Mi sento davvero stanca. Stanchissima. Di questa situazione sospesa. Di questo salire, arrampicarsi, cadere, rialzarsi, salire. Vorrei arrivare da qualche parte. Fosse solo per poco. Mettere un punto. Invece è tutto un divenire. Invece è tutto all'inizio e non so dove andrà a finire. E, semplicemente, non so. Non so niente.
Non so niente a allora vado a nuotare nel blu trasparente della piscina, mi siedo vicino al finestrino e mi perdo nelle pagine di un libro, cammino nell'aria fredda del mattino pensandoti (a cosa stai guardando, a cosa pensando, a com'è la luce intorno), mi concendo un te in un bar, tutta sola. E altro. Tutta sola.
La speranza e l'amarezza. I sogni. Il domani. Adesso. Adesso è buio fuori. Ti chiamo con i pensieri. Grido, piango, spero e mi dispero. Senza emettere nessun suono. Senza fare rumore. Come liberarsi della mia pelle. Come mettermi addosso una pella nuova. Ne ho voglia. Ma non senza dolore.



giovedì 19 febbraio 2009

Gocce

Metto insieme le ultime gocce di questa giornata.

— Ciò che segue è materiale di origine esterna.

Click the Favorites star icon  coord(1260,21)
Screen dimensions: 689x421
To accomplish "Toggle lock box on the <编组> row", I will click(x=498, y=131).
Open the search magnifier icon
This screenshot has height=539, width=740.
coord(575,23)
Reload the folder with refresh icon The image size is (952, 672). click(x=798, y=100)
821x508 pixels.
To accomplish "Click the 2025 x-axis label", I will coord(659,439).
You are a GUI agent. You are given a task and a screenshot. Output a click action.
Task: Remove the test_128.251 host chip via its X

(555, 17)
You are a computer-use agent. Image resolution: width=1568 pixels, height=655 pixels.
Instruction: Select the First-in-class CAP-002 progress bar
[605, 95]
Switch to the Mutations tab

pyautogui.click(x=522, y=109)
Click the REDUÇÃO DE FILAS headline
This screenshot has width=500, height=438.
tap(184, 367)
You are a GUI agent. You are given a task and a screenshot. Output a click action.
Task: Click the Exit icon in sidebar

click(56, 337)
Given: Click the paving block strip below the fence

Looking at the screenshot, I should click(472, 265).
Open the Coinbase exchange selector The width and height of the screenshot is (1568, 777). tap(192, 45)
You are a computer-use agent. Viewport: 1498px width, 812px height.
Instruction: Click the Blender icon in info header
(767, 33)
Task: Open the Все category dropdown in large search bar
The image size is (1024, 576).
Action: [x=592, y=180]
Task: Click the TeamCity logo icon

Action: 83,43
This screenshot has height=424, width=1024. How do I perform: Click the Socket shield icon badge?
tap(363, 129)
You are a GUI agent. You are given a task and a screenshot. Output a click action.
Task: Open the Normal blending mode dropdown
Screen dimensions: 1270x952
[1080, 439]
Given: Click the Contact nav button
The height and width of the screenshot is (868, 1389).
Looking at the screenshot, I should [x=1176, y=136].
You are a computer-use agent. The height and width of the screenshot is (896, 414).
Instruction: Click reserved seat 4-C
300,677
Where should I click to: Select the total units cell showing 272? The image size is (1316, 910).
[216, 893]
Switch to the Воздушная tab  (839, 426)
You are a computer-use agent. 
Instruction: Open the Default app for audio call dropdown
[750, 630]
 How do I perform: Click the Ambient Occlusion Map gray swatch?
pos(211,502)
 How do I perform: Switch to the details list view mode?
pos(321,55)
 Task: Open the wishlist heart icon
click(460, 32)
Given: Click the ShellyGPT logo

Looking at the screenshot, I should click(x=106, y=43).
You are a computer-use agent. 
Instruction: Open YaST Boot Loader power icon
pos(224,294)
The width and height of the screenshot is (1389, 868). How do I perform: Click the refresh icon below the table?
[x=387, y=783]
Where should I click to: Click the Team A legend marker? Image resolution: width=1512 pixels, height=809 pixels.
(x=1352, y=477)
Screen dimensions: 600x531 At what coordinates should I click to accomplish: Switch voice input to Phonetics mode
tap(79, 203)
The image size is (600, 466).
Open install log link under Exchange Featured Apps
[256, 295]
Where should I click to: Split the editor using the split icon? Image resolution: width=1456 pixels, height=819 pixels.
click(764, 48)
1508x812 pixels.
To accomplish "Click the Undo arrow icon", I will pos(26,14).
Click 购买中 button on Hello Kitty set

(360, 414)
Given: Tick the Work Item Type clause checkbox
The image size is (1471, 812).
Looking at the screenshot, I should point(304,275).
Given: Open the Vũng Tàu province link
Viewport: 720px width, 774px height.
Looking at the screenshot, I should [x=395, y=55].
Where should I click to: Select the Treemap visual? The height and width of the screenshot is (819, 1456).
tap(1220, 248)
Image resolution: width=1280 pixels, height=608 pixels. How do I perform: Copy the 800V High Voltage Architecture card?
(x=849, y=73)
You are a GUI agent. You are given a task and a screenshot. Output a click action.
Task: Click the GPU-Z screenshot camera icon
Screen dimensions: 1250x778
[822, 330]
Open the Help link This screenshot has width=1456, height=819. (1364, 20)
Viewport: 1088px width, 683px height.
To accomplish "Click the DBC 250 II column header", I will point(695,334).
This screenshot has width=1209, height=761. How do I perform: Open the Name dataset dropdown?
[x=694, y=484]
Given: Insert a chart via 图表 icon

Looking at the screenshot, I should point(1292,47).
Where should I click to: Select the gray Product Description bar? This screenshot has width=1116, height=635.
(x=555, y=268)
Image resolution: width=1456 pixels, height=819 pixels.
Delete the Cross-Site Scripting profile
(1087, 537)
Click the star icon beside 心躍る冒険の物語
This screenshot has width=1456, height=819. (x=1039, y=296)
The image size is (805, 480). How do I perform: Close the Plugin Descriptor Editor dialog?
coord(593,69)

Che scivolano stanche lungo le punte dei capelli e delle ciglia. Delle dita. Gocciolano dagli occhi lungo il collo e la schiena. Fino a formare una pozzanghera sul pavimento. Ed è la sera. La sera di un giorno lungo e pesante come piombo, che ne segue altri lunghi e pesanti allo stesso modo. Goccia. A goccia.
Sento uno strano freddo. Nelle spalle e nei piedi nudi. Sento nell'aria l'odore di questa sera di dita che battono sulla tastiera e pensieri che salgono troppo in alto. Lontano. Gocce invisibili di cristalli di ghiaccio e vento che galleggiano dentro il buio. Una sensazione fluida di leggerezza e quieto ritorno. Tornare a me stessa. Di nuovo.

solo sangue

Fragile. Come queste giornate di cristallo. Liscia e trasparente. E poi affilata di schegge appuntite e frammenti se a pezzi sul pavimento. La confusione sorda tra le pelle e le vene. Apri gli occhi nel buio. Percepisci il calore del tuo corpo immobile tra le lenzuola. Ossa e sangue. Senti il tuo cuore batterti nel petto. Indipendente, solitario, grande come un pugno. Fragile.